Un avenir grâce à la formation
Dans certains cas, la SSUP ne peut rien faire de plus que de dépanner les requérants d’aide, en versant une contribution financière. Celle-ci peut, par exemple, servir à la SSUP à payer des loyers impayés afin d’éviter qu’une famille avec de jeunes enfants se retrouve à la rue. Leur misère toutefois demeurera – et d’autres organisations recevront sans doute des demandes de soutien de leur part. Nous sommes d’autant plus ravis d’apprendre que nous avons pu aider des personnes à s’en sortir pour de bon. Ainsi, une vendeuse de 56 ans ne parvenait plus à trouver un emploi. Arrivée en fin de droits, elle est devenue dépendante de l’aide sociale, ce qui l’a moralement mise à plat. Philanthrope de nature et consciente que le personnel de soins fait souvent défaut, elle a décidé de s’inscrire à un cours d’aide-soignante proposé par la Croix-Rouge suisse.

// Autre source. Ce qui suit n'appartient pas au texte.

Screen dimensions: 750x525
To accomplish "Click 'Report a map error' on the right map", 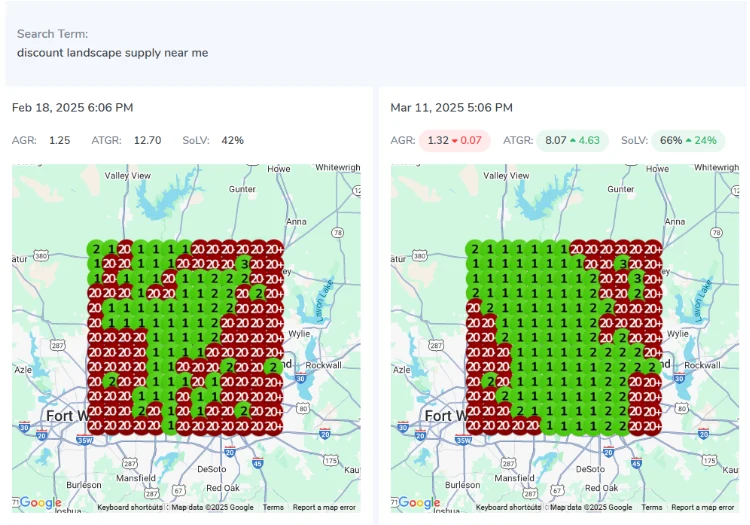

Or, l’aide sociale ne pouvait ou ne voulait pas débourser les frais de formation s’élevant à CHF 2000.–. La SSUP, elle, l’a fait. Depuis, cette femme a avancé: elle effectue actuellement un stage dans une maison de retraite dans laquelle a de bonnes chances d’être embauchée. Son amour-propre s’en est trouvé renforcé,
elle a noué de nouveaux contacts et bientôt, elle aura même regagné son autonomie financière. Notamment dans le domaine de la formation, des contributions plutôt modestes parviennent à développer des effets durables.
Intégration sociale grâce à la mobilité
Certains politiques aiment à se faire connaître par de grandes phrases du type «ceux qui vivent de l’aide sociale ne doivent pas être propriétaires d’une voiture». Il est incontestable que certains investissements soulèvent des questions. Mais il y a des professions pour l’exercice desquelles un véhicule est indispensable: sans voiture, pas d’emploi. Pour les personnes handicapées, la mobilité est souvent synonyme d’indépendance. Sans oublier que sans voiture, elles ne pourraient plus prendre part à la vie sociale. Ainsi, la SSUP et quelques fondations ont financé l’achat de la voiture d’une famille de six personnes qui rencontrait des difficultés financières. En effet, en 2011, la mère de 36 ans a été confrontée au diagnostic d’une maladie neurogénétique provoquant une atrophie progressive de la musculature. Sa fille de 5 ans a commencé à présenter les mêmes symptômes en 2004. Très rapidement, la mère a eu besoin d’un fauteuil roulant pour se déplacer à l’extérieur de chez elle. La famille a dû déménager dans un appartement approprié aux personnes handicapées et acquérir une voiture permettant de transporter des fauteuils roulants. Or, ces dépenses ne sont prises en charge ni par l’Etat ni par l’assurance. SOS Beobachter et la SSUP ont eu l’idée d’adresser ensemble une lettre aux organisations automobiles, en leur suggérant de créer un fonds spécifique pour venir en aide dans des cas similaires. Toutefois, l’ESA (organisation d’achat de la branche suisse de l’automobile et des véhicules à moteur), auto-suisse (les importateurs) et AUTO ALLIANZ (fondation défendant les intérêts des automobilistes) n’ont même pas daigné confirmer réception de cette lettre.